'''
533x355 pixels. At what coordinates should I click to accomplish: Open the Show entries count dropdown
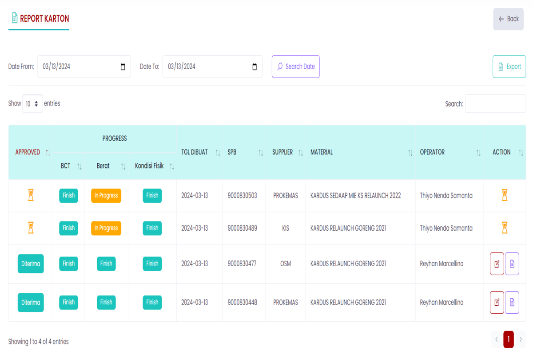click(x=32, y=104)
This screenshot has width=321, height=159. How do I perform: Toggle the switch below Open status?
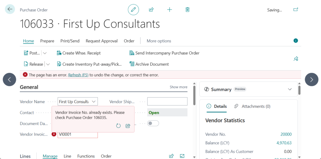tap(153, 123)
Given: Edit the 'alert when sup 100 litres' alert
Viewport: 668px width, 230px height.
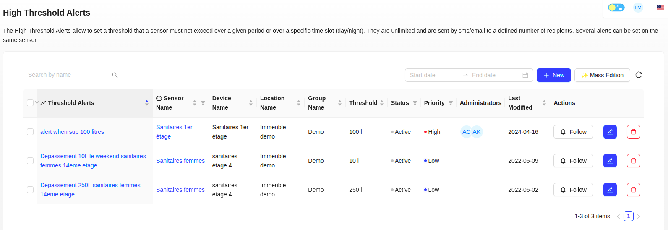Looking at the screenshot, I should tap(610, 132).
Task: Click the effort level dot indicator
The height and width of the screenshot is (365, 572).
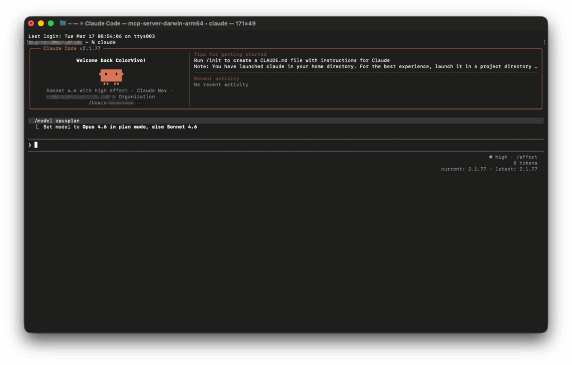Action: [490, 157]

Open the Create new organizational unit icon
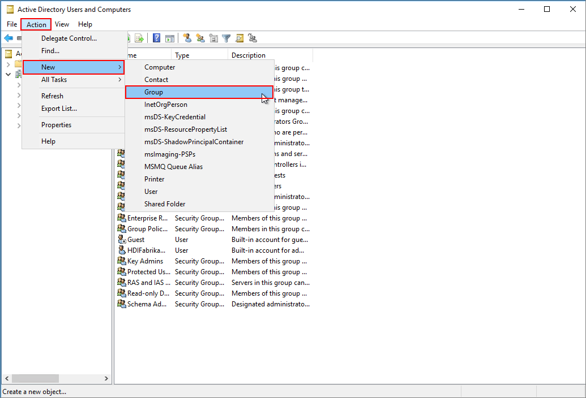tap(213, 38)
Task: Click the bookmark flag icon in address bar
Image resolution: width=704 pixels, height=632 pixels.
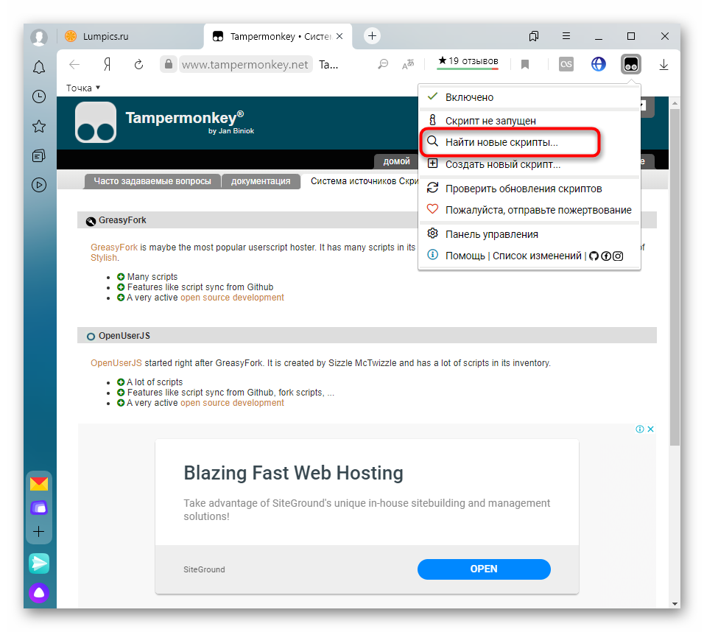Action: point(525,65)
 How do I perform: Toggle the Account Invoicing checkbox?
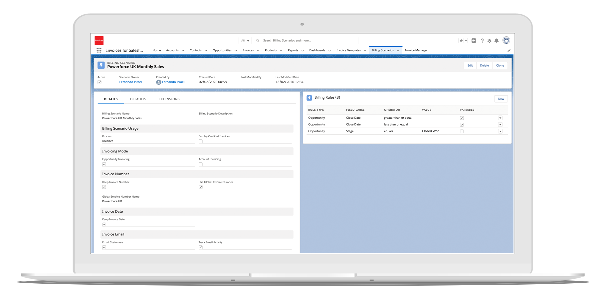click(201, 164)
'''
**Task objective:** Please convert the listing above into a Markdown table with the columns Row and Text, one row per line, numbered in order and skipping blank lines. Leave the pictures out.

**Solution to this task:**
| Row | Text |
|---|---|
| 1 | 533x355 pixels. At what coordinates should I click to accomplish: Open the Show entries count dropdown |
| 2 | click(x=32, y=104) |
| 3 | This screenshot has width=321, height=159. How do I perform: Toggle the switch below Open status? |
| 4 | tap(153, 123) |
| 5 | Given: Edit the 'alert when sup 100 litres' alert |
| 6 | Viewport: 668px width, 230px height. |
| 7 | Looking at the screenshot, I should tap(610, 132). |
| 8 | Task: Click the effort level dot indicator |
| 9 | The height and width of the screenshot is (365, 572). |
| 10 | Action: [490, 157] |
| 11 | Open the Create new organizational unit icon |
| 12 | tap(213, 38) |
| 13 | Task: Click the bookmark flag icon in address bar |
| 14 | Image resolution: width=704 pixels, height=632 pixels. |
| 15 | Action: point(525,65) |
| 16 |  How do I perform: Toggle the Account Invoicing checkbox? |
| 17 | click(201, 164) |